Figure 4 User interface

　　3.1 Temperature display curve

　　The main task of the temperature display curve is to display the data received by the single chip microcomputer. When the temperature is transmitted, the current temperature value and time are displayed in the software. The time of each temperature value is recorded through the Time function in MFC. The temperature value and the current time of the temperature are plotted into a curve using the drawing function, and then the data is specially processed and drawn into a curve. What is more difficult to handle here is the real-time temperature acquisition and drawing curve.

　　3.2 Save Design Unit

　　The data received by the microcontroller is saved as temperature value and time value through WriteData() in MFC. This approach is conducive to future analysis of the data. The temperature value and time value are recorded and archived into a txt file. When the txt file is opened, the data changes can be clearly seen. This part of the function is mainly to record the temperature value and the current time of the temperature value, which is conducive to future comparative analysis of the temperature value.

　　3.3 Display Design Unit

　　The display design unit is to draw the saved temperature value and time value into a temperature curve chart, which is convenient for clear data analysis. The saved data is read out through the ReadData function, and then the temperature curve chart is drawn through the drawing function. Here you can clearly see the historical data, which is convenient for scientific analysis of experimental data. This part of the function mainly displays the historical temperature value and time. The experimental results are shown in Figure 5.

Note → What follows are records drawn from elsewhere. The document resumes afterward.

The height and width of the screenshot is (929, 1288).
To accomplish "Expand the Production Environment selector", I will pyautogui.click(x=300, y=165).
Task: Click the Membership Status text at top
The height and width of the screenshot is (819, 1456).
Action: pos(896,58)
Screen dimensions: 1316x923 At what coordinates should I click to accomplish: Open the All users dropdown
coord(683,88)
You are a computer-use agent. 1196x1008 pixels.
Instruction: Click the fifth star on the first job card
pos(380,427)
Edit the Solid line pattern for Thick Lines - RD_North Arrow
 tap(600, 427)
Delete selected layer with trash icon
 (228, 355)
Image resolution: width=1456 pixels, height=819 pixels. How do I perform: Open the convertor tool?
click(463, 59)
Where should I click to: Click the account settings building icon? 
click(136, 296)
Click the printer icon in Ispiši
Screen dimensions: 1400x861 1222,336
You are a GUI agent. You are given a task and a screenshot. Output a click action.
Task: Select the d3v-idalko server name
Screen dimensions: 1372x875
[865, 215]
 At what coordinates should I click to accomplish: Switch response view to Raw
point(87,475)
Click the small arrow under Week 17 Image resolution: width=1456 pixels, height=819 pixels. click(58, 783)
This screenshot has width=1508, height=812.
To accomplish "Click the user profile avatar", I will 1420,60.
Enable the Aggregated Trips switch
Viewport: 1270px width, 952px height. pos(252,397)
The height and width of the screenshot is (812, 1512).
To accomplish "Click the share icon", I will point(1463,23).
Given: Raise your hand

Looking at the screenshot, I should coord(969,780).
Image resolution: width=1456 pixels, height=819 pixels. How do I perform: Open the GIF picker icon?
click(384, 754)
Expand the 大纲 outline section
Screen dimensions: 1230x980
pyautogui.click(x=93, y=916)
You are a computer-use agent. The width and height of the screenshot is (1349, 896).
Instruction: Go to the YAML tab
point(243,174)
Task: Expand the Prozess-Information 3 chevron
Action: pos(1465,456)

Figure 5 Experimental results

　　4 Conclusion

　　The real-time temperature acquisition and analysis system is stable and reliable. In addition, the system is composed of a high-performance ATmega16 single-chip microcomputer. A high-sensitivity digital temperature sensor is selected as the basis. Through the single-chip microcomputer control output of different PWM, the actual temperature curve can be drawn, and the temperature value at each moment can be analyzed according to different environments. This software design also has an important function of saving and displaying historical records . It is conducive to comparing and analyzing data in the future. At the same time, it meets the requirements of real-time environmental temperature detection and multiple users.